Jeunes filles en serre chaude
Jeunes filles en serre chaude (Young girls in a hothouse) is a 1934 novel by the French author Jeanne Galzy. Its protagonists are young women at the École normale supérieure de jeunes filles in Sèvres, a suburb of Paris, at the time a girls-only school. The school, which Galzy herself attended, trained girls especially as teachers for the secondary education system. The background for the events in the novel is the 50th anniversary of the secondary school system for women; it is one of many French novels and other (autobiographical) texts of the period in which authors' school and university experiences were recounted.
Following Burnt Offering (1929) and Les Démons de la solitude (1931), it is the third novel by Galzy (this one with a "seductive title") to explore lesbian desire. The intergenerational love in the novel (between a teacher, Gladys Benz, and a student, Isabelle, told from Isabelle's point of view) is likewise a reflection of Galzy's own experiences. The school was reputed to be a "breeding ground of homosexual relationship", and had earlier been the subject of a novel exploring same-sex desire, Les Sévriennes (1900) by Gabrielle Reval.

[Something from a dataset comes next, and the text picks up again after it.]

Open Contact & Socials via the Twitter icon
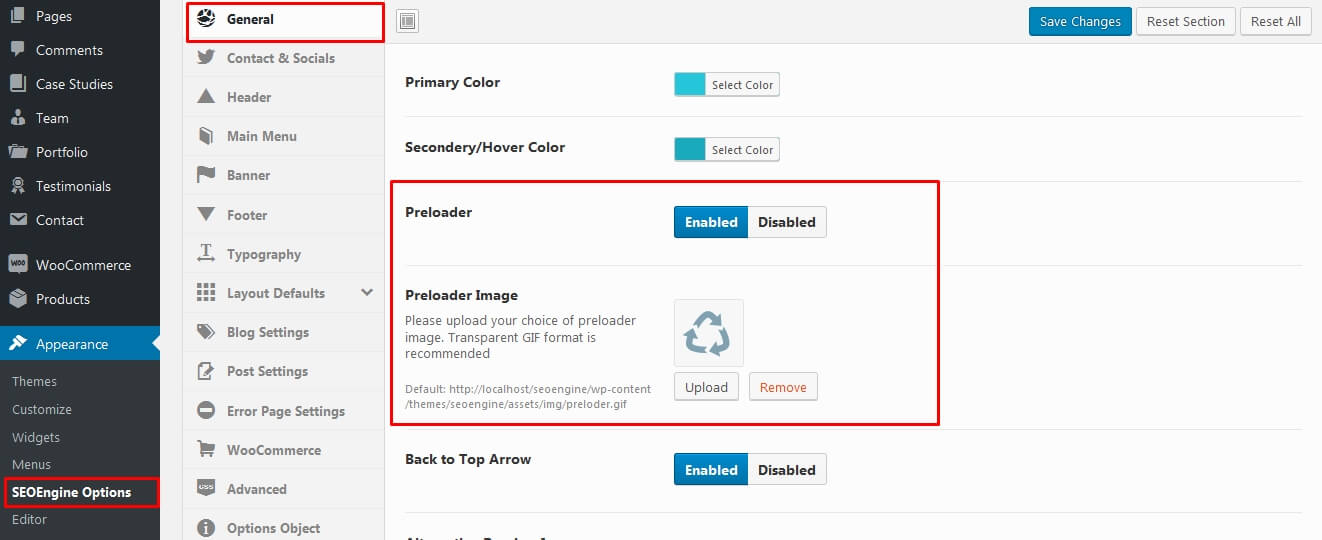 point(206,58)
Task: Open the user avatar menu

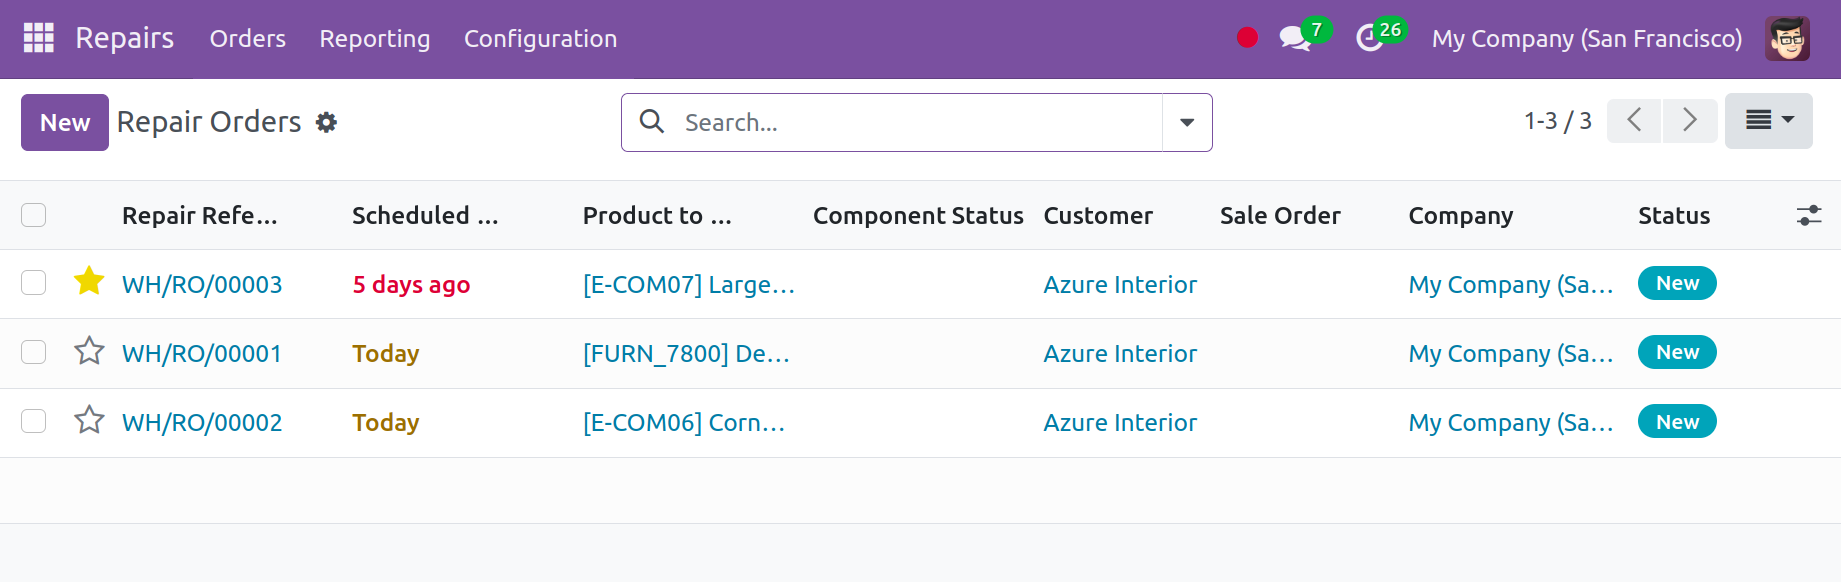Action: coord(1787,38)
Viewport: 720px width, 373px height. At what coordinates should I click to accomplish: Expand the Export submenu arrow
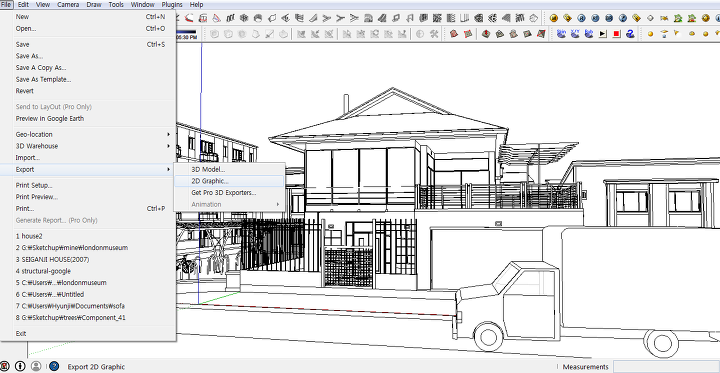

Like most of Galzy's novels, Jeunes filles is neglected by modern readers, though it did attract some attention at the time of publication. A French reviewer remarked that the novel shows that "overworked brains" sometimes fall prey to "dangerous aberrations". A brief note in The Modern Language Journal remarked that "trivial but intensely human emotional reactions are realistically depicted", and the 1935 New International Year Book warned that the students depicted in the book have a "strong emotional reaction of an undesirable nature". The book is no longer in print; passages from it were anthologized in a 1985 collection of erotic women's literature.